GV Art & Mind Symposium #26 | Professor Margaret Boden | Monday 16 March 2015, 7pm

GV Art & Mind Symposium #26

CAN NEUROSCIENCE EXPLAIN CREATIVITY? – No: it doesn’t ask the right questions.

Professor Margaret Boden

Monday 16 March 2015, 7pm

Please RSVP to garry.kennard@btopenworld.com
Cost £30.00 per person including dinner (fantastic Indian buffet) & wine

It is a great privilege for us to present an evening with Professor Maggie Boden OBE. Professor Boden, during her distinguished career, has held important positions at the heart of the scientific community and has written ground breaking books. She has a special interest in creativity and has a passionate interest in human culture in its widest sense.

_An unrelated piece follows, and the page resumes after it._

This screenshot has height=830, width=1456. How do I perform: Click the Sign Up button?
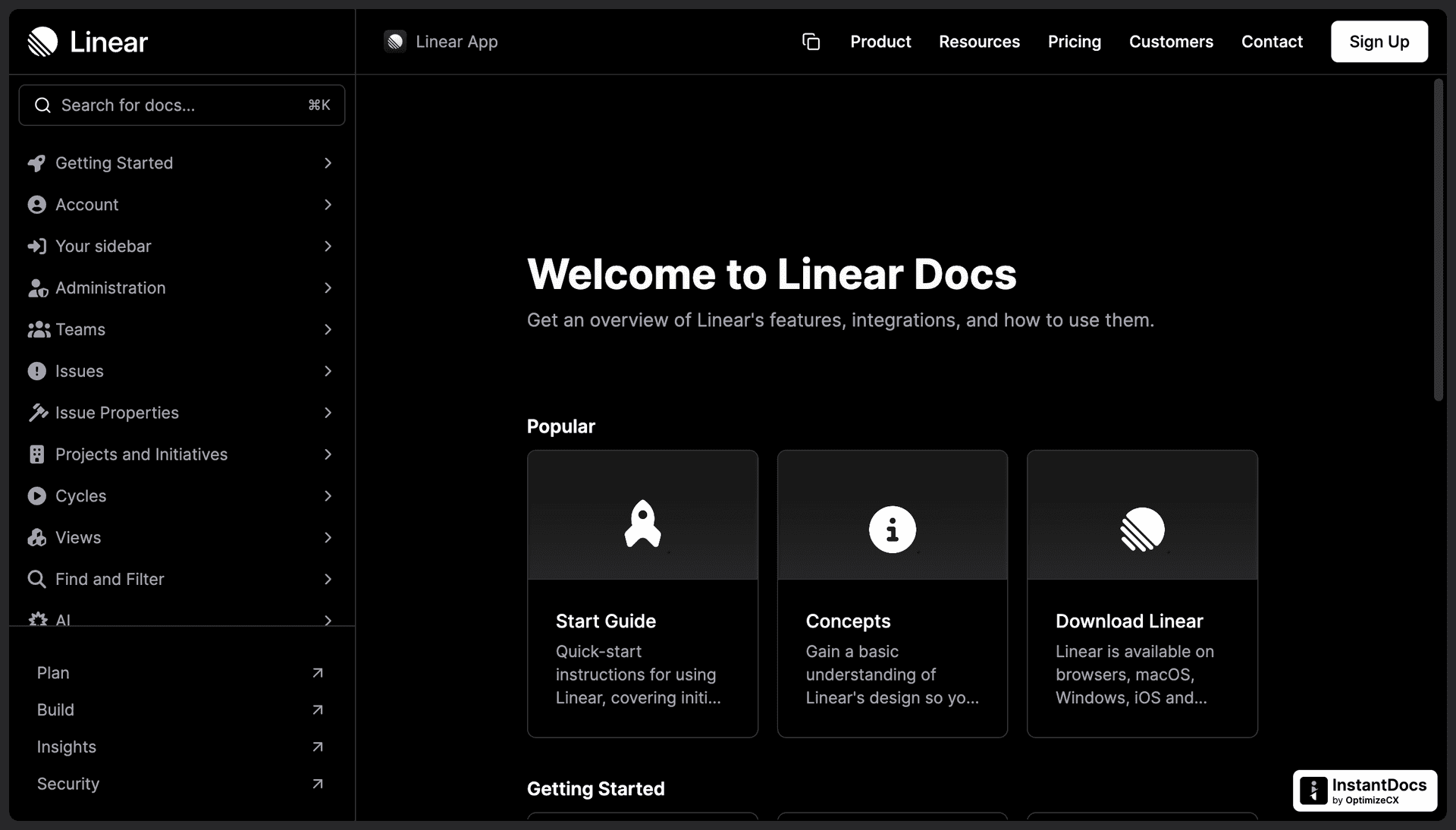coord(1379,42)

She says of herself:

I do lots of different things . . . . All of them relate to my abiding interest (since I was a Sixth-Former) in the human mind: what it is, how it works, and how it relates to the brain and to evolution. All these questions straddle individual “disciplines.”

She is to speak on one of the key issues which exercise the minds of those involved in the art/science dialogue. We strongly recommend this extraordinary opportunity to take part in a discussion which promises to be both enlightening and hugely entertaining.

‘There are three sorts of creativity, and current neuroscience is relevant only to one. The psychological processes involved in the other two are better understood by concepts from artificial intelligence. Part of the reason is that neuroscience can’t yet represent stylistic structures—whether in music, mathematics, or mime’.


Margaret A. Boden OBE ScD FBA is Research Professor of Cognitive Science at the University of Sussex, where she helped develop the world’s first academic programme in AI and cognitive science. She holds degrees in medical sciences, philosophy, and psychology (as well as a Cambridge ScD and three honorary doctorates), and integrates these disciplines with AI in her research, which has been translated into twenty languages. She is a past vice-president of the British Academy and past Chair of Council of the Royal Institution, and an elected Fellow of the Association for the Advancement of Artificial Intelligence (and of its British and European equivalents). Her recent books include The Creative Mind: Myths and Mechanisms; Mind as Machine: A History of Cognitive Science; and Creativity and Art: Three Roads to Surprise. She has two children and four grandchildren, and lives in Brighton.